Is Building a Queer Brand a Political Act?

Is Building a Queer Brand a Political Act?

Visibility has always been resistance

Fashion has never been neutral. Throughout history, queer fashion has existed not only as an aesthetic but as an act of defiance. In the early 20th century, laws in the United States criminalized cross-dressing, forcing queer communities to use clothing as coded language. Anthropologist Esther Newton documented this in Mother Camp (1972), describing how drag performers built entire cultures around style as survival.

By the 1980s, amid the AIDS crisis, visibility became urgent. Keith Haring turned street walls into protest art, while activists in groups like ACT UP used T-shirts and badges to demand attention. That era defined what many now call fashion as protest, using design as both expression and resistance.


ACT UP protest in New York City, 2017, featuring the iconic “Silence = Death” poster. Photo by Elvert Barnes, via Wikimedia Commons (CC BY-SA 2.0).

Queer fashion today: culture and code

In modern times, queer streetwear carries that legacy forward. Independent designers and small labels use gender-neutral clothing and genderless clothing to break binary expectations, often producing unisex streetwear that refuses to fit one category. As scholar Susan Stryker notes, queer culture “makes the margins visible,” and in fashion, visibility itself becomes political.

Creating pride clothing isn’t only about rainbows or slogans. It’s about reclaiming presence in a world that once erased difference. The existence of openly queer brands shows how identity and commerce can merge ethically, with purpose.

Business as activism

Building a queer brand is, by definition, a political act, even if the intention isn’t overtly activist. bell hooks, in her essays on cultural resistance, argued that representation itself challenges systems of domination. For queer entrepreneurs, every campaign that features diversity, every inclusive design choice, pushes against old narratives.

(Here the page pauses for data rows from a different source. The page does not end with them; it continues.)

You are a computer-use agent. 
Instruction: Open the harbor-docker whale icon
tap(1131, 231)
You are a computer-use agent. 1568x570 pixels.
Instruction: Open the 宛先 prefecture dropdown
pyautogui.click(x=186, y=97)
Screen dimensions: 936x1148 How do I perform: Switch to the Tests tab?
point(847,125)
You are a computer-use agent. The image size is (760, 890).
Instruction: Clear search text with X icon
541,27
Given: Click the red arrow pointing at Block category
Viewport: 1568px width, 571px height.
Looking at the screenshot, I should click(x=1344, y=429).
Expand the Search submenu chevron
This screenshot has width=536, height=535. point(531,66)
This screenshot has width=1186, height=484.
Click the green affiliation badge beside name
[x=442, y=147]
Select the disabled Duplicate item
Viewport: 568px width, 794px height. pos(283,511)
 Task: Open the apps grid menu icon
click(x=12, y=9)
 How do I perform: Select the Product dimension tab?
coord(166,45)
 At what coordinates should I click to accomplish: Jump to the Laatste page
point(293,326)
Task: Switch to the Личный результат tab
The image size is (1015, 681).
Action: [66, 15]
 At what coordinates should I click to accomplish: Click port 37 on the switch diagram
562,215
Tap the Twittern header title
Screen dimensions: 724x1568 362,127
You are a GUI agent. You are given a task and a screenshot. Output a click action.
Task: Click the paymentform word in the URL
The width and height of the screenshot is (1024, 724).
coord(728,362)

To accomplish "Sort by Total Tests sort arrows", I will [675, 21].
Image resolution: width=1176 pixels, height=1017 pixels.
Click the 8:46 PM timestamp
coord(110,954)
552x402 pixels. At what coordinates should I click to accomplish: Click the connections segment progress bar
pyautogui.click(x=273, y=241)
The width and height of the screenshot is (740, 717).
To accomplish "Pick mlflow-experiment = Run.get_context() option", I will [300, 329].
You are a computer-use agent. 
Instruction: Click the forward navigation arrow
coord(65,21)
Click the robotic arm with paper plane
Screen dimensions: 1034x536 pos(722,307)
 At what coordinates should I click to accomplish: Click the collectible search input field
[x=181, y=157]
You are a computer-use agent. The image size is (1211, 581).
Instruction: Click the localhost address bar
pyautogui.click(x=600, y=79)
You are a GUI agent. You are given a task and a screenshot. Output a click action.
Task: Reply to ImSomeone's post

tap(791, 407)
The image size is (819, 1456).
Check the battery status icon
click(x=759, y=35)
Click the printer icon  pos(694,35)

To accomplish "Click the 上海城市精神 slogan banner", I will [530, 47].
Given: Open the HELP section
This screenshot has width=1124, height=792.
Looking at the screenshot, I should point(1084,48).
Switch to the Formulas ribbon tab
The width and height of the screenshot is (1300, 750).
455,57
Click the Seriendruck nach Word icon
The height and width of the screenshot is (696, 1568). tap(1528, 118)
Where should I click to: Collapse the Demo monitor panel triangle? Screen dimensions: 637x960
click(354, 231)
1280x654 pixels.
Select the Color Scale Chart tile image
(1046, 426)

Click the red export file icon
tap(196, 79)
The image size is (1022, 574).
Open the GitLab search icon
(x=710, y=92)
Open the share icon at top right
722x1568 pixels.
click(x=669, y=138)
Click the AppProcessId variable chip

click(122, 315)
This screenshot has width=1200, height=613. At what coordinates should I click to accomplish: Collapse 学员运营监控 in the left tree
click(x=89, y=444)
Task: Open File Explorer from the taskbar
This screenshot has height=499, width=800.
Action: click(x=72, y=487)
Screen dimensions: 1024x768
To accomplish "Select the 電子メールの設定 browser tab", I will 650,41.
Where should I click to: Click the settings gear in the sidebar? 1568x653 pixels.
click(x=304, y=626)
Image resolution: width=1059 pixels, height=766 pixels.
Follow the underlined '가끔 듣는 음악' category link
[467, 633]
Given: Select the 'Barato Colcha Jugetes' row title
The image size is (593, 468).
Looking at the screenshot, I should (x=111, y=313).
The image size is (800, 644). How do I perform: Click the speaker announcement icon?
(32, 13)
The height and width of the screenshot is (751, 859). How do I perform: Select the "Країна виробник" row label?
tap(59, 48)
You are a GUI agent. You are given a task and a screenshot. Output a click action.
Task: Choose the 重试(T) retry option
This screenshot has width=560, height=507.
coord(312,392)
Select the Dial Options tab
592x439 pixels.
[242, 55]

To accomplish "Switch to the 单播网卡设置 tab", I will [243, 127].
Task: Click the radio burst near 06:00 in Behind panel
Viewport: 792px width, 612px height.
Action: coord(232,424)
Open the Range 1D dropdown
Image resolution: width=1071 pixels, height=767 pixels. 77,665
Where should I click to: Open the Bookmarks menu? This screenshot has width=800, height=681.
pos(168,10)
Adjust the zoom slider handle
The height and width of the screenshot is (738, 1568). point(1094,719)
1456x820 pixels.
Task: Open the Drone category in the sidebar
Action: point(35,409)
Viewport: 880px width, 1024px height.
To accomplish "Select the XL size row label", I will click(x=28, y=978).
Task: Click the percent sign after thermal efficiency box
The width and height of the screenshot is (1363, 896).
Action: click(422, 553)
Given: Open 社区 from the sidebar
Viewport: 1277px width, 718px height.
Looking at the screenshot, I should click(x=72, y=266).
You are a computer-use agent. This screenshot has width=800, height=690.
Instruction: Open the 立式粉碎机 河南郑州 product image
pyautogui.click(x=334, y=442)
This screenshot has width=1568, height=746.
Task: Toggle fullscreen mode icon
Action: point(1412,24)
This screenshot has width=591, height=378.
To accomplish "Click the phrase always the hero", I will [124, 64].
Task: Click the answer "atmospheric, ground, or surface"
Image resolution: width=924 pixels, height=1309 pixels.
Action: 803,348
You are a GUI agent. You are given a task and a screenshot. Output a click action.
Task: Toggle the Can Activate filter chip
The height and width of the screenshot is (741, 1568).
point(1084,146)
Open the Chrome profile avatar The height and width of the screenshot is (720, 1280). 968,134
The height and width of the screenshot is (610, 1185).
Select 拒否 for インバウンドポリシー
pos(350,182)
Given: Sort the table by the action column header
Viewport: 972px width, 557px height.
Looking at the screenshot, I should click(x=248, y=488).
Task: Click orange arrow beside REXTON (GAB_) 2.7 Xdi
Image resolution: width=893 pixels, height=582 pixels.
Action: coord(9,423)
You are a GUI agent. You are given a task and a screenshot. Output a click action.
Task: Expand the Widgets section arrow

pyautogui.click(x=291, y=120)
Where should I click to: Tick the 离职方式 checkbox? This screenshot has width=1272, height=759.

At the same time, sustainable fashion practices — ethical sourcing, small-batch production, and zero waste clothing — reinforce that resistance. They reject exploitation and mass waste, aligning queer visibility with environmental responsibility. For many small creators, sustainable clothing is not only a material choice but a moral one.

Beyond Pride Month

While June celebrates Pride outfits and parades, queer identity doesn’t pause when the rainbow confetti fades. To sustain a queer brand means to live that pride daily, through community, creativity, and conscious production. Visibility, when tied to authenticity, becomes a quiet revolution.